I was just about to head onward when I sensed… something -- a noiseless vibration, a buzz if you will. I wasn’t imagining this -- I felt it physically, a sudden jangling in my chest and throat area, and it drew my attention to the center of my new foursome.

My eyes alit first upon Mohammed Reza Pahlavi, the Shah of Iran. I’d seen pictures of the Shah in the news that week, and now here he was, directly opposite me, no more than three feet away, eyes locked onto my own…

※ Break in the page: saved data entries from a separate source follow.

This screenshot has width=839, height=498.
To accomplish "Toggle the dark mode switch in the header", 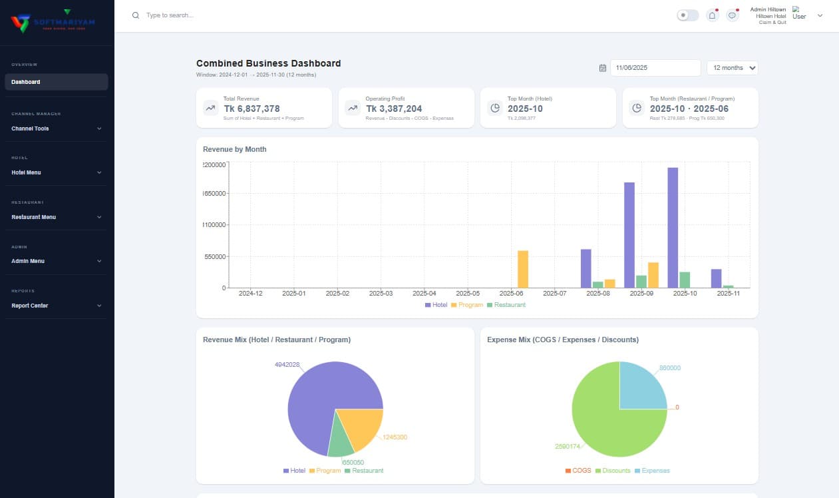I will tap(687, 15).
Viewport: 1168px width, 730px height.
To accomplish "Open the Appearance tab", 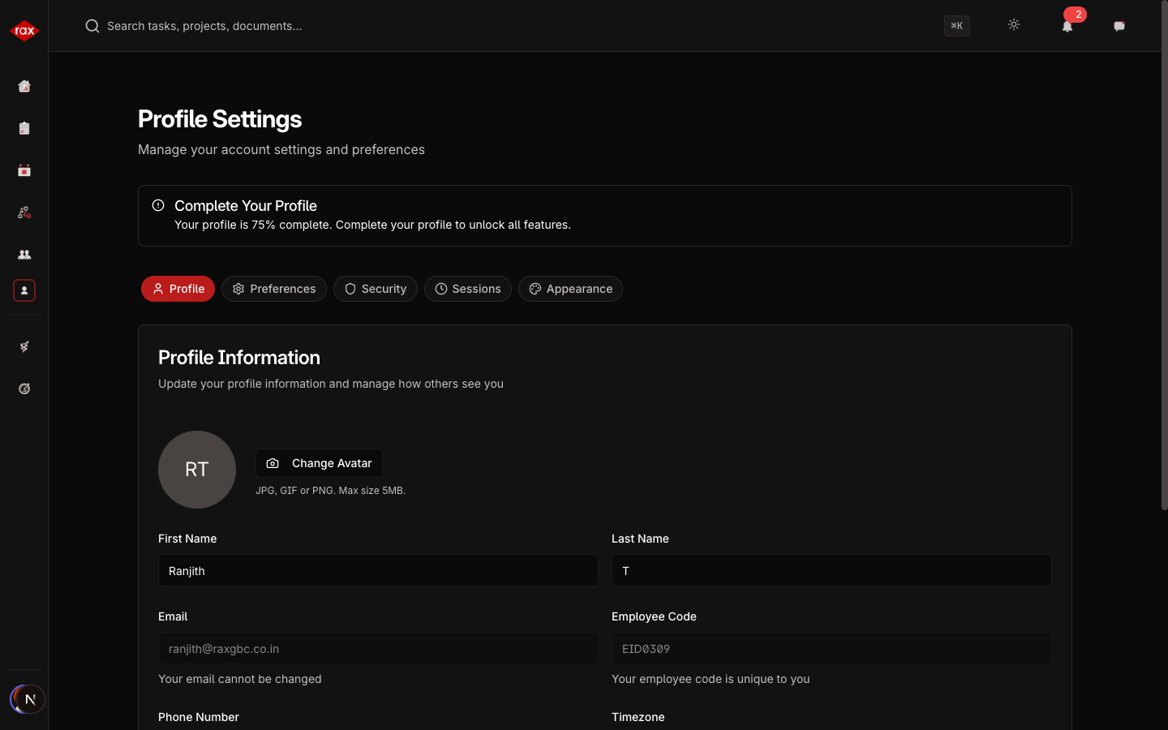I will pyautogui.click(x=570, y=289).
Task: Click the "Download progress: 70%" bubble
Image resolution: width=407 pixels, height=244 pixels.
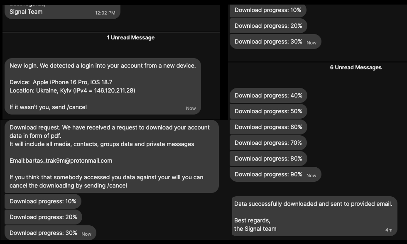Action: pos(268,143)
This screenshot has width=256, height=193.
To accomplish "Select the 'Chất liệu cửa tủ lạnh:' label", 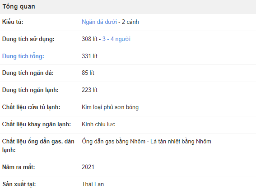I will (x=31, y=107).
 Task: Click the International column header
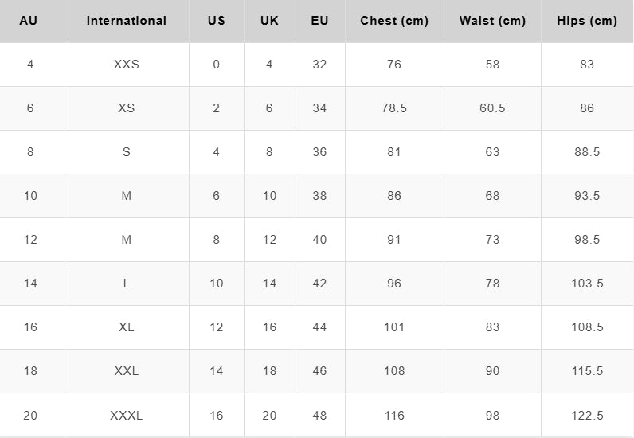[x=127, y=21]
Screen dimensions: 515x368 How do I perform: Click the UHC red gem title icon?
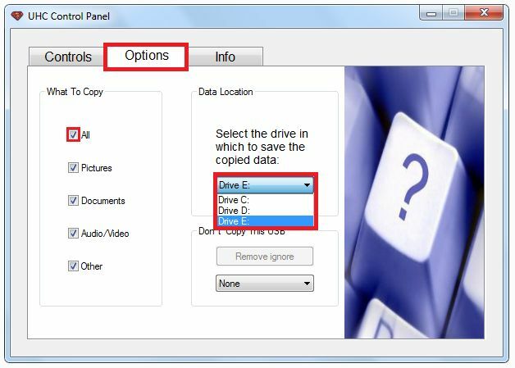[16, 16]
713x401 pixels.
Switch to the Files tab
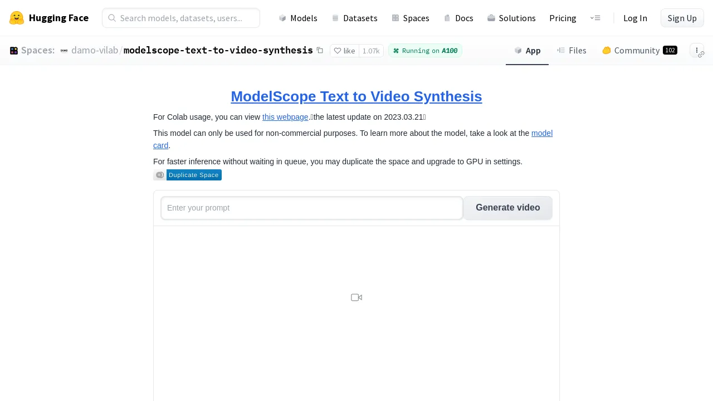(x=572, y=50)
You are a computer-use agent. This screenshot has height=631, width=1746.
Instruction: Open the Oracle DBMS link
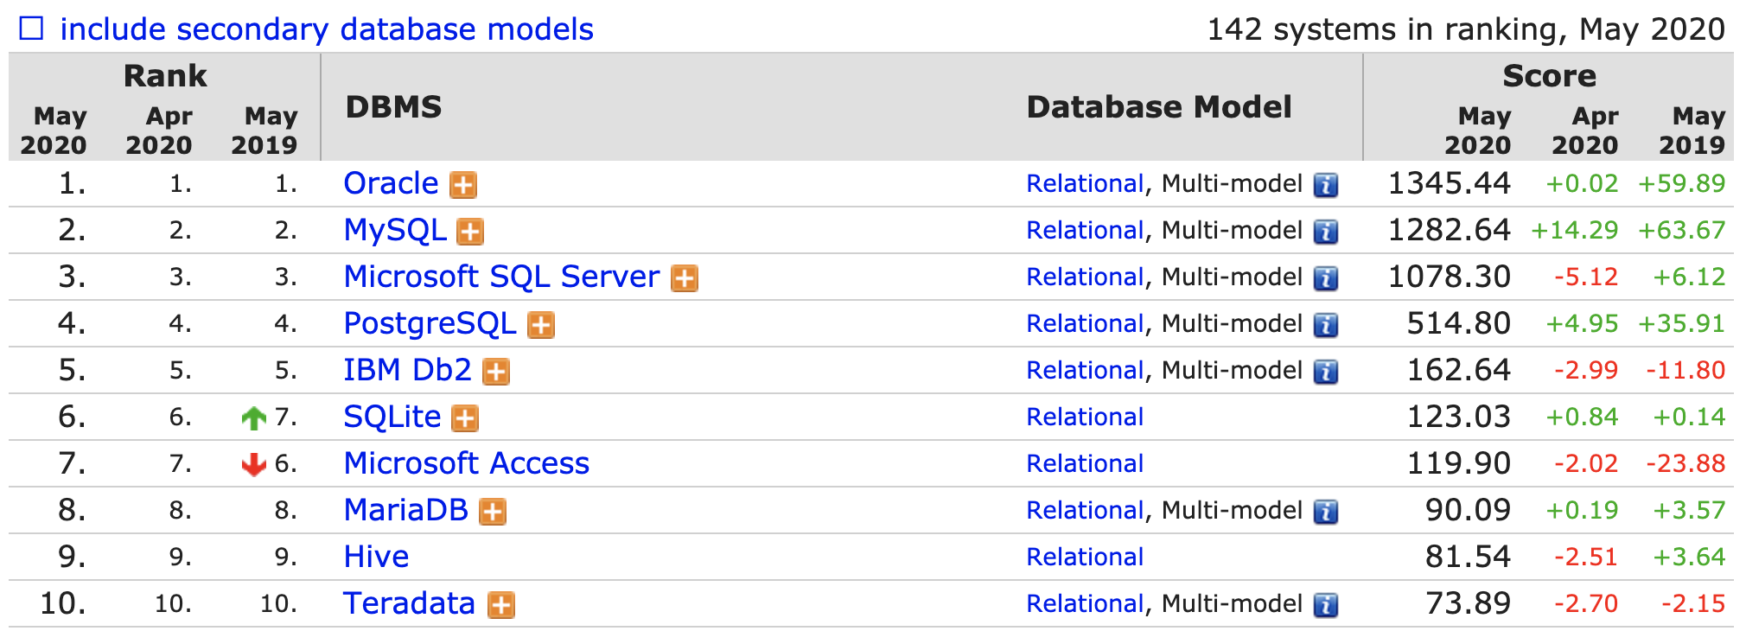point(391,183)
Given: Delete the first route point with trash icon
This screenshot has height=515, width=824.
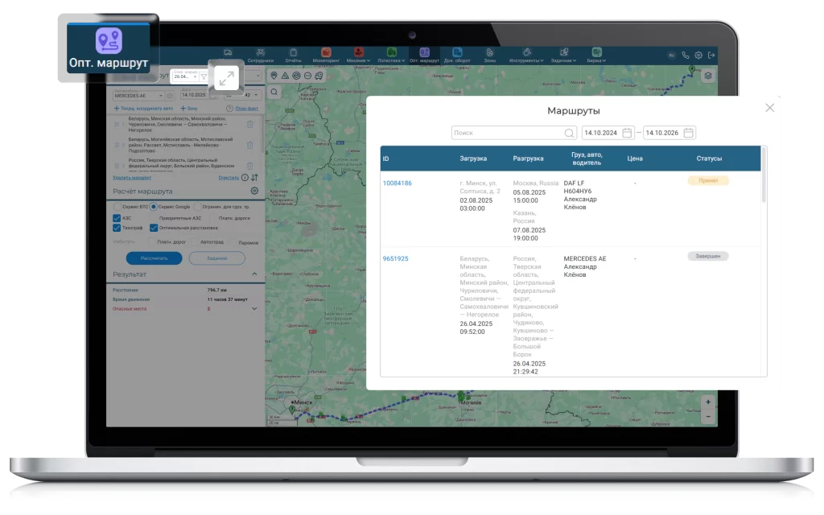Looking at the screenshot, I should 249,124.
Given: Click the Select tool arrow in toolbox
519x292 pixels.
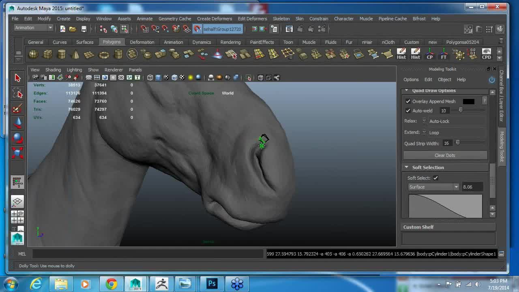Looking at the screenshot, I should click(x=17, y=78).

I don’t know why I had expected Mr. Palavi to be a shorter man -- maybe the dainty sound of his title. But even though I was three or four inches taller than the Shah, I still had the impression that he was peering down, sighting over the top of his nose and trying to get a read on me. In the papers, he had appeared variously happy, confident, reserved, aloof -- but now, meeting his gaze, I saw a small, many-layered smile flicker across his face. I read the Shah’s thoughts: How embarrassing for my hosts… this wild Afghani-looking fellow… how did he get anywhere near me?

But quickly the Shah’s smile morphed into an expression of confusion, confusion tinted with fear, as another line of thought took hold: They’ve been planning my visit for months… every second so far has been carefully staged… this can not be some innocent, random security slipup… These Americans -- they killed their Lincoln, even their Kennedy…they’ve forever been trying to murder Castro… is it now my turn…? The Shah broke our eye contact and -- seeking information or protection or maybe just a bit of comfort -- darted his gaze over toward the face of the man on my right, a man whose elbow I could easily have bumped with my own…

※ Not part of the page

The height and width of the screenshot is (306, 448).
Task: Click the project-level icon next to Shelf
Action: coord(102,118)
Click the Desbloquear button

Nixon’s vice president, Spiro Agnew, had achieved a hard-assed reputation by ridiculing the anti-war crowd: “effete snobs”… “pusillanimous pussyfooters”… “nattering nabobs of negativism.” But when I turned toward him -- My God -- it’s Agnew! -- he was silent. Fuming, but silent. His jaw was clamped tight and he was pointedly refusing to look at me. His squinty, smoldering death stare was locked on a trajectory that shot right past the Shah’s face and was now burning a hole in the wall on the far side of the room. I was close enough to inspect the individual pores on Agnew’s near cheek, and I couldn’t help but notice that his chin was twitching, as though he were muttering or maybe counting -- One, one thousand… two, one thousand… -- and waiting for the inevitable something to happen...

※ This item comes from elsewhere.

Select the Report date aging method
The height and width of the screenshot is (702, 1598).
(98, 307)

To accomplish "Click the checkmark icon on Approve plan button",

I knew of course that my time in this circle was going to be brief, and that a wiser person might have already moved himself along… But I fought the impulse, and somehow summoned the presence of mind to look and see just who in the world the third guy might be.

A twitch of my left elbow would have nudged Nixon’s Secretary of State, Henry Kissinger, the recent recipient of a half-share of the 1973 Nobel Peace Prize. But I needn’t have nudged him to get his attention. Kissinger was already turned away, searching over his shoulder -- I can wiretap anyone in the country… right this minute my secret air force is aloft over Cambodia… so you’d think I could get someone to secure the goddam foyer of the goddam Kennedy Center! -- but he saw only a rocking sea of expensive tuxedoes and priceless dresses. He spun back, glared at me -- How dare you exist! -- and then shot a look over his other shoulder… Where IS the damned Secret Service!

As I turned to flee, I swept the group with my eyes (Kissinger-Shah-Agnew -- eye contact with each of them now, even Agnew) and without stutter or stammer I croaked, “Whoa!” That’s it -- the transcript of our entire caucus: Whoa! I scanned their faces a final time, turned, and danced my way toward my flummoxed parents, who shared everything in life and who at that moment seemed to be sharing a double coronary event…

I’M FIFTY-THREE years old now. In this era of semi-routine space travel and instant world-wide communication, I don’t know why anyone would bother trying to convince me that there is something in this world that is not possible. Still, sometimes people try. I pay them little mind. For at least three decades I’ve known that absolutely anything can happen.

Even when you least expect it.

Even when you’re not expecting it at all.